Task requirements: Copy each line that includes the string "will" from the material into your answer.

** Opening Exercise materials block **

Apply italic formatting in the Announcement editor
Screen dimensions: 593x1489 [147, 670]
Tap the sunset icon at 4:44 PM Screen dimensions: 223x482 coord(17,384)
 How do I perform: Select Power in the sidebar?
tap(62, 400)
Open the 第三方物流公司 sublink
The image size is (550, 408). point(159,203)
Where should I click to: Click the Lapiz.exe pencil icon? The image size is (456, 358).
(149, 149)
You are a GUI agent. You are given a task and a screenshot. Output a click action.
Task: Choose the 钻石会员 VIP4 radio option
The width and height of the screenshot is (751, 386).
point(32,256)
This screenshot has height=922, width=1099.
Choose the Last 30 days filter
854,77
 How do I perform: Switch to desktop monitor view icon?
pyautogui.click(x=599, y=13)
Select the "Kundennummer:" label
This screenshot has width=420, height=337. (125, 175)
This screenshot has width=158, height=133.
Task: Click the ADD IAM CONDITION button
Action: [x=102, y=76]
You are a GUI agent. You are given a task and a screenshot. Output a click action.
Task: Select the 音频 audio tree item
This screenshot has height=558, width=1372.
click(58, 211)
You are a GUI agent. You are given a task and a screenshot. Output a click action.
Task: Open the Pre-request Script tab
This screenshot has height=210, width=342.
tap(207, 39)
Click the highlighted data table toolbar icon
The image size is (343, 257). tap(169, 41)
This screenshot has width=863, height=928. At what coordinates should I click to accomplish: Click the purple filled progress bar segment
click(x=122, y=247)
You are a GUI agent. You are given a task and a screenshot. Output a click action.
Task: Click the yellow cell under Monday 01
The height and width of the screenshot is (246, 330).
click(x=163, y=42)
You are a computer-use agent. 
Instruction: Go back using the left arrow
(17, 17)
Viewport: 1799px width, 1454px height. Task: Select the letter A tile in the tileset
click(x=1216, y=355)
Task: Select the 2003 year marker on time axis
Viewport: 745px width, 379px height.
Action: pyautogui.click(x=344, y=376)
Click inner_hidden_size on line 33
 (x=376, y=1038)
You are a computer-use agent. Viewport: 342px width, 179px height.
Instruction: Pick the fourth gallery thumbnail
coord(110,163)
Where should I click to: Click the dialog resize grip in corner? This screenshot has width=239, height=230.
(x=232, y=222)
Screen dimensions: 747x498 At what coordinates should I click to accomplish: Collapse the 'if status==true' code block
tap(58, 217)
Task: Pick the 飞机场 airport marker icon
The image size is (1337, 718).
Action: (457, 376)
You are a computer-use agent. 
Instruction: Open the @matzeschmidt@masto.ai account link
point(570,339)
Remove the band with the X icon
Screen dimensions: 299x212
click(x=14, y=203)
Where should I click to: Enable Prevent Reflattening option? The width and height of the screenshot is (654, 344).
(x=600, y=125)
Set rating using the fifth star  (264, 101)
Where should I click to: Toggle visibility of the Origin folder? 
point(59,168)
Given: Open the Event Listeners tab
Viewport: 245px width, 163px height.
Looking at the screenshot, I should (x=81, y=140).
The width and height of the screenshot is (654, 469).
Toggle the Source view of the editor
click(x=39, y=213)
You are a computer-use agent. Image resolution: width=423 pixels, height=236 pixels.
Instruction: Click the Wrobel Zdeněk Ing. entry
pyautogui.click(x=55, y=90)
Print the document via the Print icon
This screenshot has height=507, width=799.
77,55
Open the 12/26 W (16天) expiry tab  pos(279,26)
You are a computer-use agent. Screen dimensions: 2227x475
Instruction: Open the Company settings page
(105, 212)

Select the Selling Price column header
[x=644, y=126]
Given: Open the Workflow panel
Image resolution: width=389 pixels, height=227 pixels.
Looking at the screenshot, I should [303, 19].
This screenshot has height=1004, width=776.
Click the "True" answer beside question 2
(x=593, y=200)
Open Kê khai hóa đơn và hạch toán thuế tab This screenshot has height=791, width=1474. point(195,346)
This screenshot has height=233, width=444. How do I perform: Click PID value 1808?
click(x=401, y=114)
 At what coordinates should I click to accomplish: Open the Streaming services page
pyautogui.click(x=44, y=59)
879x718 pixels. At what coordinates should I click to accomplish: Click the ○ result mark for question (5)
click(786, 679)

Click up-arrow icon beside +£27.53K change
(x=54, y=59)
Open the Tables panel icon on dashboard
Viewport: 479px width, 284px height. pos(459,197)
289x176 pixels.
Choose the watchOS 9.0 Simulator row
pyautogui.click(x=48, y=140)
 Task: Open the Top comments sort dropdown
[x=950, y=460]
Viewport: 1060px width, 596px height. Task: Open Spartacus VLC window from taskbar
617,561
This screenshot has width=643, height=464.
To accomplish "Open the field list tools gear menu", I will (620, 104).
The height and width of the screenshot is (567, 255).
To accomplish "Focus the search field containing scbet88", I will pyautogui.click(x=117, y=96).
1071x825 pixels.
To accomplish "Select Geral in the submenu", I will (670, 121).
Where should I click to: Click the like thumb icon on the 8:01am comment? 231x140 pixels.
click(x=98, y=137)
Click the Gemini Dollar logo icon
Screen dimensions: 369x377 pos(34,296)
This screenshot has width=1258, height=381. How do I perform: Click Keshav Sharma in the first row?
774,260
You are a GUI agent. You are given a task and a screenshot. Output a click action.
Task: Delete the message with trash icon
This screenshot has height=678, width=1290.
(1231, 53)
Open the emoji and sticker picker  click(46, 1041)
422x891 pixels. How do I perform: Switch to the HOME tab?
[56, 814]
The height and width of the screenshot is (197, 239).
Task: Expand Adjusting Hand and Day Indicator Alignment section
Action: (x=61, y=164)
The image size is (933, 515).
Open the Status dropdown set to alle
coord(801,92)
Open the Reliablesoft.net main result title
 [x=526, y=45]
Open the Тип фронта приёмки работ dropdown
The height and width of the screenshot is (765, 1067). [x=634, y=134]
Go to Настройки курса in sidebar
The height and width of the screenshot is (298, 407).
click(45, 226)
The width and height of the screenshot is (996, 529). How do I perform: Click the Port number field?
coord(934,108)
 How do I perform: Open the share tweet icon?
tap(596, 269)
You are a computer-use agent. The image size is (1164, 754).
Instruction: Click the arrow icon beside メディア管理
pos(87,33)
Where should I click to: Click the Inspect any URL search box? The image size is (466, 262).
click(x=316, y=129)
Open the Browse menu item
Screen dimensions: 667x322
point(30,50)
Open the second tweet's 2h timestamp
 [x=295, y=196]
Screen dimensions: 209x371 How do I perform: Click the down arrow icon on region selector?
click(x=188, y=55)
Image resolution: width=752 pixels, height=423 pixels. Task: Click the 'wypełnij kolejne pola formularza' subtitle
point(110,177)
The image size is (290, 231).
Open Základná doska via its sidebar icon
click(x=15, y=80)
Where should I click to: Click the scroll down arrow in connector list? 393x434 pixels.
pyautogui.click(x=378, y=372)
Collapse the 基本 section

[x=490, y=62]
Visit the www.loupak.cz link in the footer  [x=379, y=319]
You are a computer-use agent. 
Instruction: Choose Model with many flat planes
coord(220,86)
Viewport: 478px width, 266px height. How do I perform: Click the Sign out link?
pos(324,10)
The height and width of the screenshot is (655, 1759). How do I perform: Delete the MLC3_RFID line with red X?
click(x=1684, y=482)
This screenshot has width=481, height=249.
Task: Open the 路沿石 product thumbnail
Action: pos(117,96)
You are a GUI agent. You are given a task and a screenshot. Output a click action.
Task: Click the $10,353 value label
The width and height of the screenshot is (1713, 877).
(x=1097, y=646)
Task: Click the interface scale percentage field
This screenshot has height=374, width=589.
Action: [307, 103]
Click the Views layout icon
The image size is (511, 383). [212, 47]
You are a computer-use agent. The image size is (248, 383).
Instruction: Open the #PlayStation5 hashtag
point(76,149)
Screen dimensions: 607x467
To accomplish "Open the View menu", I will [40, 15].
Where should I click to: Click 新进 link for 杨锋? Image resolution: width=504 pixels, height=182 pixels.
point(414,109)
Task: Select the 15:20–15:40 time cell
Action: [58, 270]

** Closing Exercise materials block **

Response area:
To accomplish "Open the field list tools gear menu", I will (620, 104).
To accomplish "Focus the search field containing scbet88", I will pyautogui.click(x=117, y=96).
To accomplish "Select Geral in the submenu", I will (670, 121).
To accomplish "Open the View menu", I will [40, 15].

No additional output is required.